-------- Material provided --------
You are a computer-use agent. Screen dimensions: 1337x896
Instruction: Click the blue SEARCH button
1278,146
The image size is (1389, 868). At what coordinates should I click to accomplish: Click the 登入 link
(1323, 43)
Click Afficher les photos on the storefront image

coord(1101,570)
--------
-------- Material provided --------
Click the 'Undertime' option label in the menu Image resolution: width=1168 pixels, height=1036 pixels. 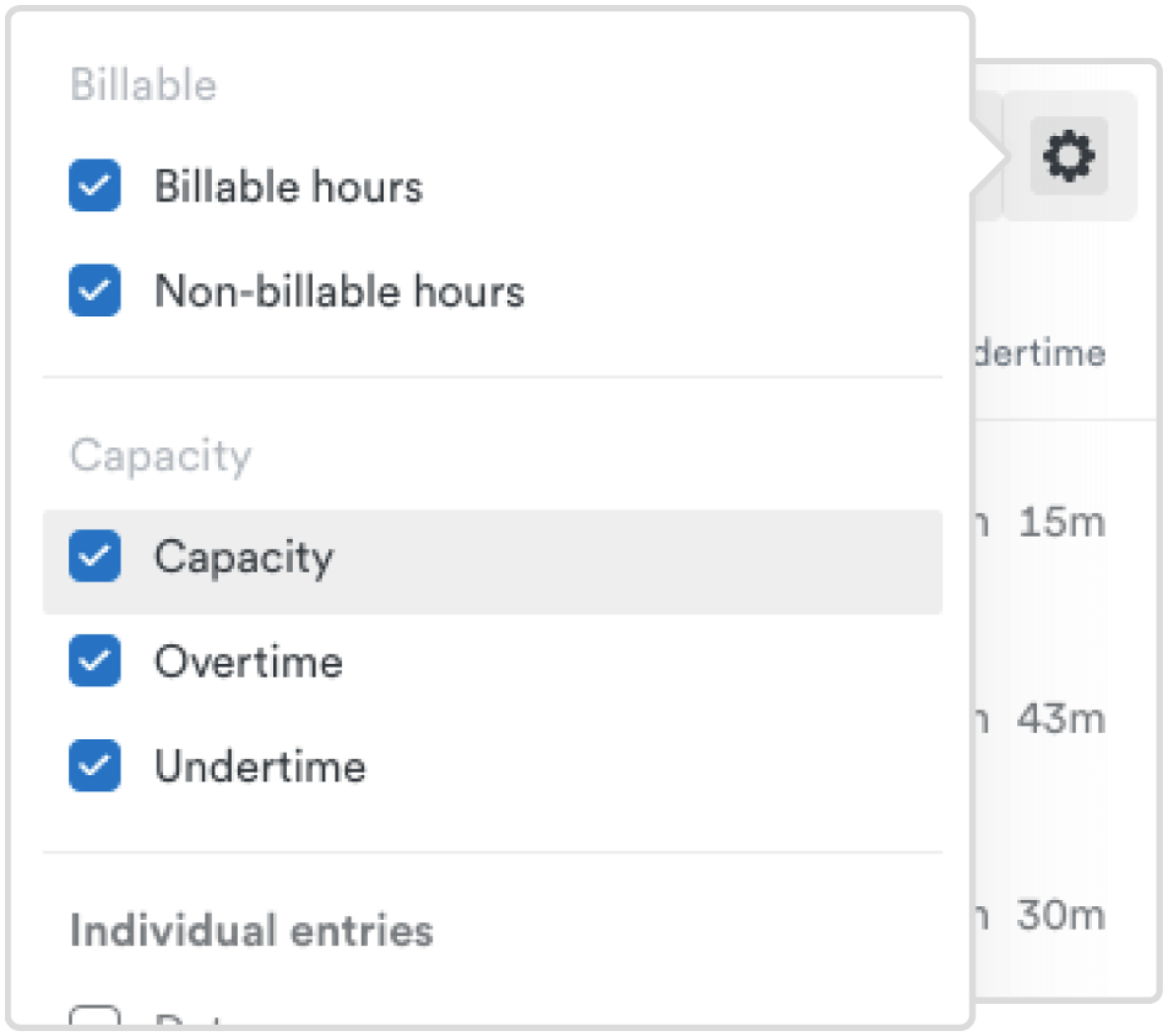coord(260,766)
--------
-------- Material provided --------
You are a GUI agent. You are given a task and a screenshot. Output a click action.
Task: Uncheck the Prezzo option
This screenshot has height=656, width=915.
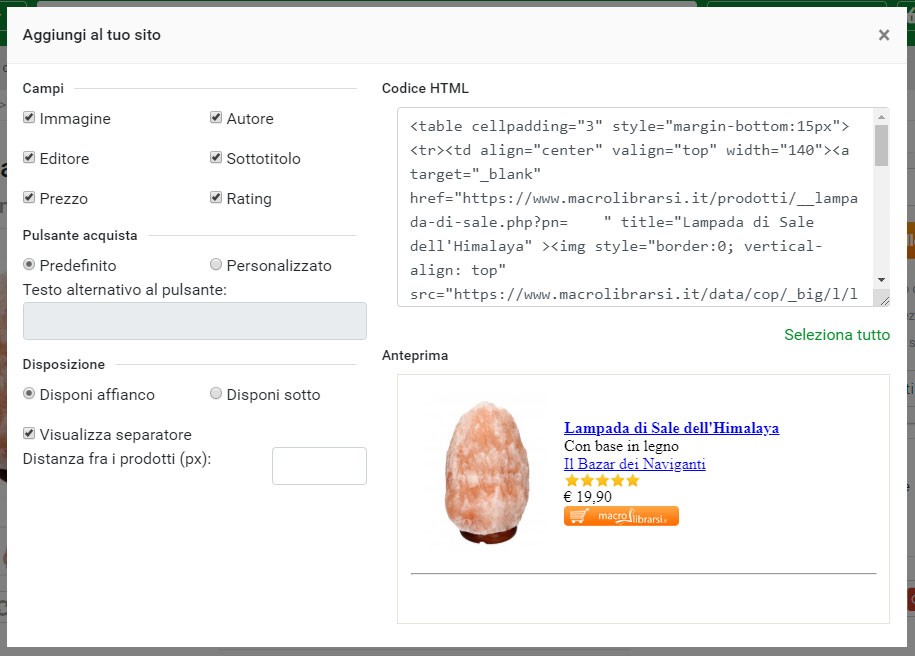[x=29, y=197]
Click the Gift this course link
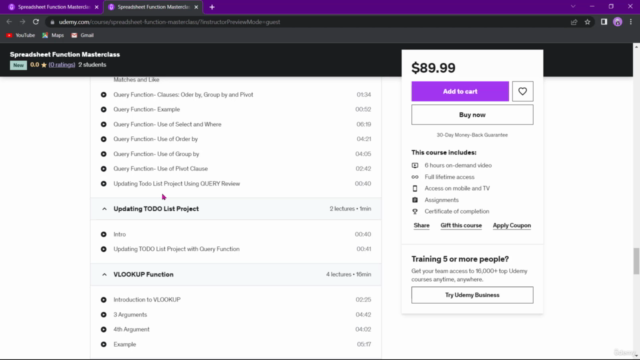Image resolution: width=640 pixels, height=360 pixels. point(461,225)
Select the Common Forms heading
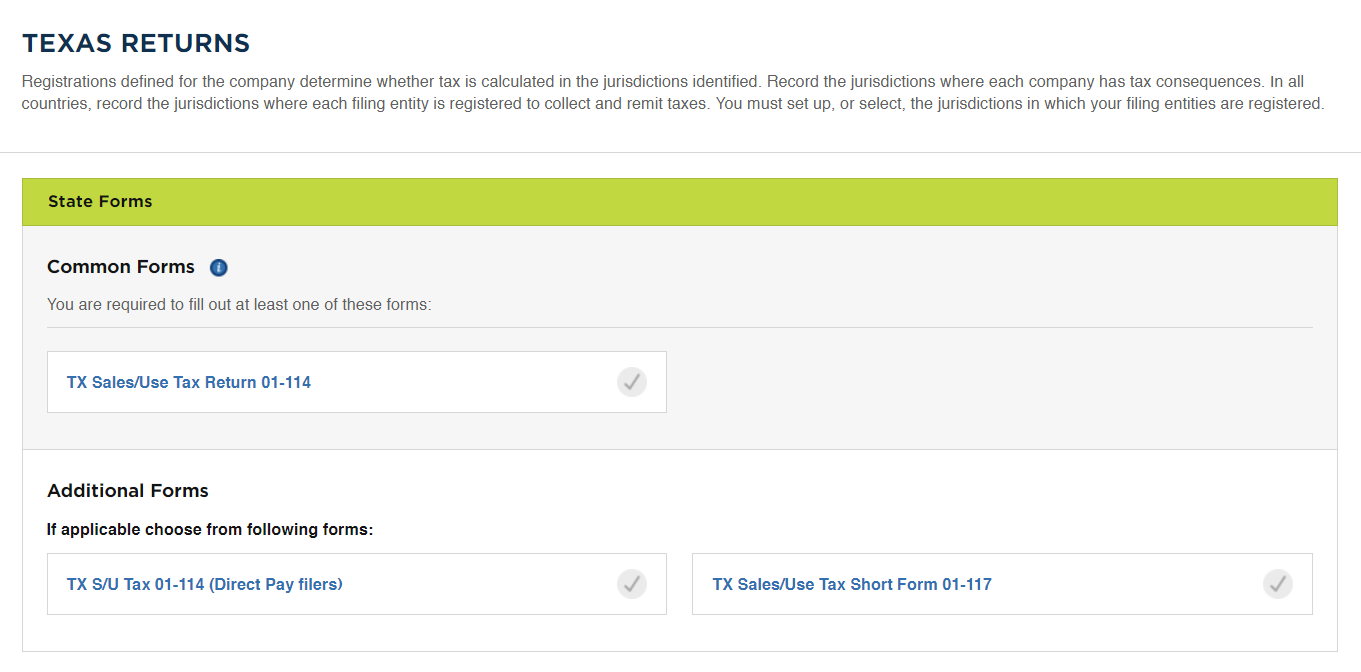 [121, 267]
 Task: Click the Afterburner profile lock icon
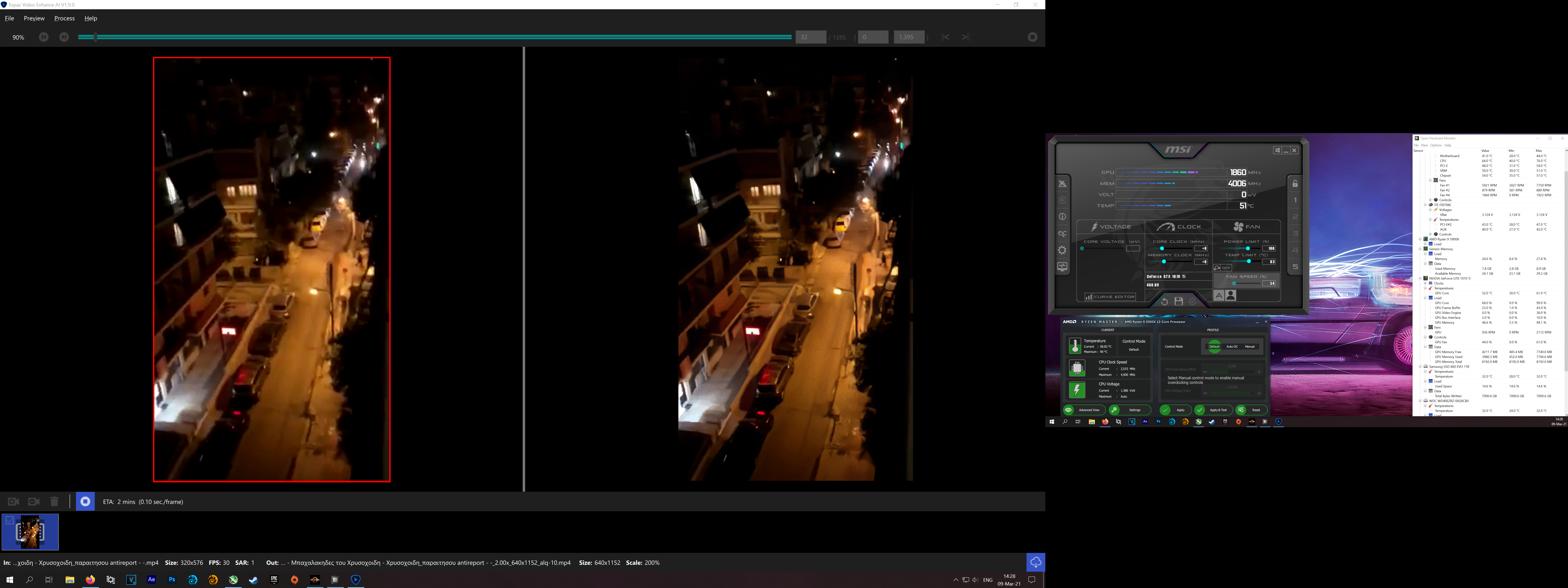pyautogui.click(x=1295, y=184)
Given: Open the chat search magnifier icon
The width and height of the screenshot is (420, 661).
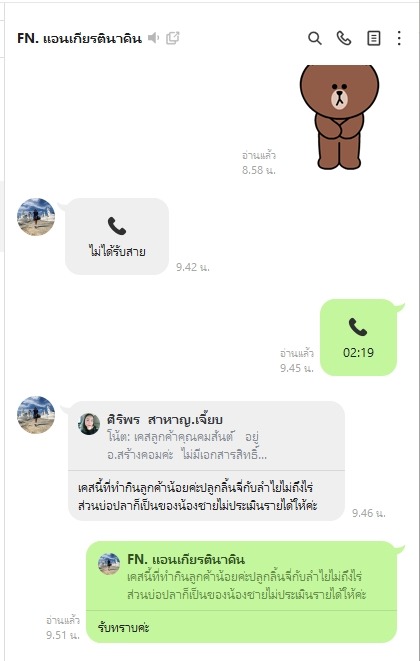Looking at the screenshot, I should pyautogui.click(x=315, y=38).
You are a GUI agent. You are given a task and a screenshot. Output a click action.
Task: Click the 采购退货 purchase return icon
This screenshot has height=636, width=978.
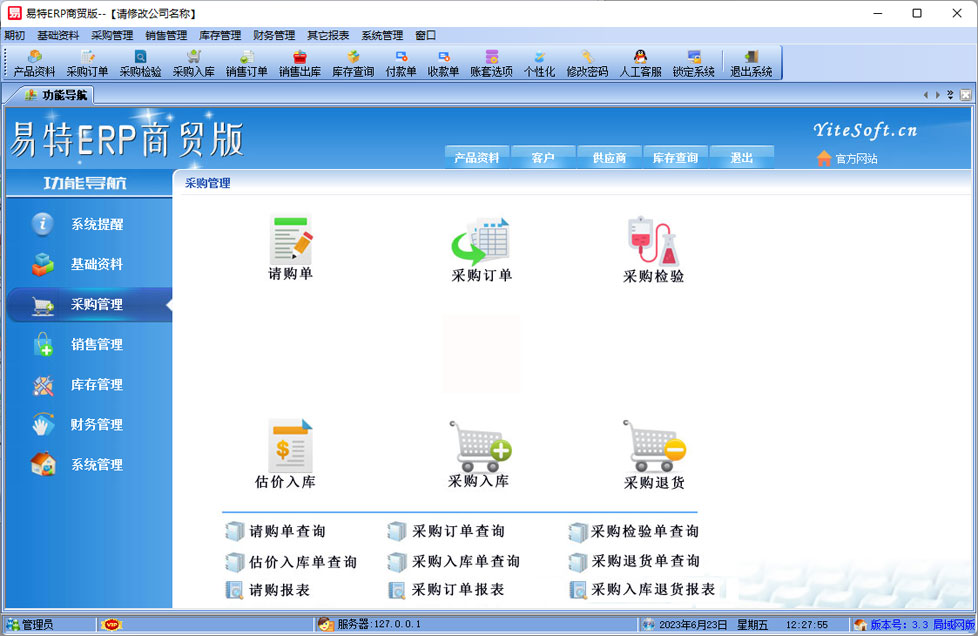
--------
What to produce — Repeat the lines between the one holding "The image size" and the one holding "coord(1101,570)", inclusive, copying each exactly.

Answer below —
The image size is (1389, 868). At what coordinates should I click to accomplish: Click the 登入 link
(1323, 43)
Click Afficher les photos on the storefront image

coord(1101,570)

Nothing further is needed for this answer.